What was behind the double over the Dons?


Today’s victory over Aberdeen was as deserved as it was reassured. Another professional and energetic display from Murty’s troops saw all three points come back to Ibrox and Rangers hop into second place on goal difference for the first time since promotion.

However, the speculation over opposition manager Derek McInnes was the elephant in the room all afternoon, aided and abetted by his complete unawareness of his own team pre-match – as he spoke to Charles Paterson, he simply had no idea who ‘the other one coming in’ was, as the reporter reminded him it was Adam Rooney.

The latest is that McInness will be a done deal by midweek, with Rangers reportedly making a formal approach early into business on Monday, and one truly wonders how much of Rangers’ last two performances were displays for Murty, or displays trying to impress the opposition manager.

If Rangers players believe the opposition manager will be their new boss within a week, it seems only reasonable they will try that little harder in order to prove they are worth keeping.

It is akin to new manager syndrome, when a boss’s mere arrival gives the players a lift and sees some good early results – look at Everton under Allardyce – could not buy a win before, and they manage one on his debut.

This could well be a parallel form of that phenomenon – as Andy Walker himself put it, it was bizarre – today’s loss come Thursday could in fact be an excellent result for Derek McInnes!

And the players may well have had one eye on the away dugout, trying to ensure they will not be cast aside come his (almost) inevitable arrival.

Of course, there is still a chance he will not be the new manager, but it looks remote now.

It does seem the board has made its choice – and McInnes is the man.
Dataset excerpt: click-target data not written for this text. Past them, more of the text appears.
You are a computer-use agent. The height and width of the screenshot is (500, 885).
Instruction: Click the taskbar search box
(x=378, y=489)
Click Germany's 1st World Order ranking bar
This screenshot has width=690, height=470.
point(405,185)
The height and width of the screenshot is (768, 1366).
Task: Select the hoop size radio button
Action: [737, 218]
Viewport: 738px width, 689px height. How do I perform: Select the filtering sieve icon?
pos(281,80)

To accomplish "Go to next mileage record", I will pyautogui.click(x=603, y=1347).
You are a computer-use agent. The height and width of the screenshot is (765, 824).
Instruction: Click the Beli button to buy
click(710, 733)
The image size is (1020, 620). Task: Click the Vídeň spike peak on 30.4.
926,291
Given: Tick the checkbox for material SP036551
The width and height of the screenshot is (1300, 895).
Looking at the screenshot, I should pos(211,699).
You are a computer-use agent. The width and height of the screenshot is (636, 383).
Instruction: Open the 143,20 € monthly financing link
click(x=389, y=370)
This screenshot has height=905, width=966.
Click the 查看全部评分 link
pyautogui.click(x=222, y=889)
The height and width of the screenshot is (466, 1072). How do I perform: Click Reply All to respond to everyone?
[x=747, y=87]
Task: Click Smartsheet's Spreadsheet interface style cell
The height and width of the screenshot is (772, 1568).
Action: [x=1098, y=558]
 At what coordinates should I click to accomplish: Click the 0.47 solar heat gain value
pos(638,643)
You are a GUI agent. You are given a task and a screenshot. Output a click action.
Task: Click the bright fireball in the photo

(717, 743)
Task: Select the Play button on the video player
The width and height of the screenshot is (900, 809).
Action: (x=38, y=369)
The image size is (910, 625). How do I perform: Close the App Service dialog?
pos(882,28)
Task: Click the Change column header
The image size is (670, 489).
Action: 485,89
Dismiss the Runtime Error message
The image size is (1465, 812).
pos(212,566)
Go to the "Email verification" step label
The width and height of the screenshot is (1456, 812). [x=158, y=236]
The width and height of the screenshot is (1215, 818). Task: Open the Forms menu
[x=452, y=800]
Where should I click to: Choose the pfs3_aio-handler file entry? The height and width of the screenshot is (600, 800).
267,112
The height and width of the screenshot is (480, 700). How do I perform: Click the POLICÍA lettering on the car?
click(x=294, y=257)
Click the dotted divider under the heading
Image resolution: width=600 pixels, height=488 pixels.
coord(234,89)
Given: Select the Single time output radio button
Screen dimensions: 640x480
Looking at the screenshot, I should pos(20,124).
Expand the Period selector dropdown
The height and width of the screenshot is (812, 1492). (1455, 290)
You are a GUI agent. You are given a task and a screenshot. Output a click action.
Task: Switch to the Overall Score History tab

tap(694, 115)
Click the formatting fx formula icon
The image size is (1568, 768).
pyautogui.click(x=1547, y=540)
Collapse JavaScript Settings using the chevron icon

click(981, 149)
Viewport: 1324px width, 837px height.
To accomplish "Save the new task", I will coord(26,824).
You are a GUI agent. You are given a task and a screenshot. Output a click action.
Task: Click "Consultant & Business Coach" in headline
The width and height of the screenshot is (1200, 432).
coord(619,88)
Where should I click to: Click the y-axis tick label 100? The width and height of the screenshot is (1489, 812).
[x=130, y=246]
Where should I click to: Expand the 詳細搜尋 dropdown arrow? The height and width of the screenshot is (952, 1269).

He knows Rangers, he knows the SPL, he knows pre-admin Rangers, he knows post-admin Rangers, and he knows the expectation.

He ticks a lot of the boxes. He is not the worst candidate ever, nor is he the prime choice of many, but we could and have done worse.

Whether we will progress under him only time will tell, and if he is to be the new man, he gets that free pass we alluded to till March.

But for now, if that was Murty’s last match, we say (more than King did) thank you to him and JJ personally for what they have given us recently. Only two non-wins in his entire second spell, and that is decent going for a youth coach.

This may now spell the McInnes era. Let us see what it brings us.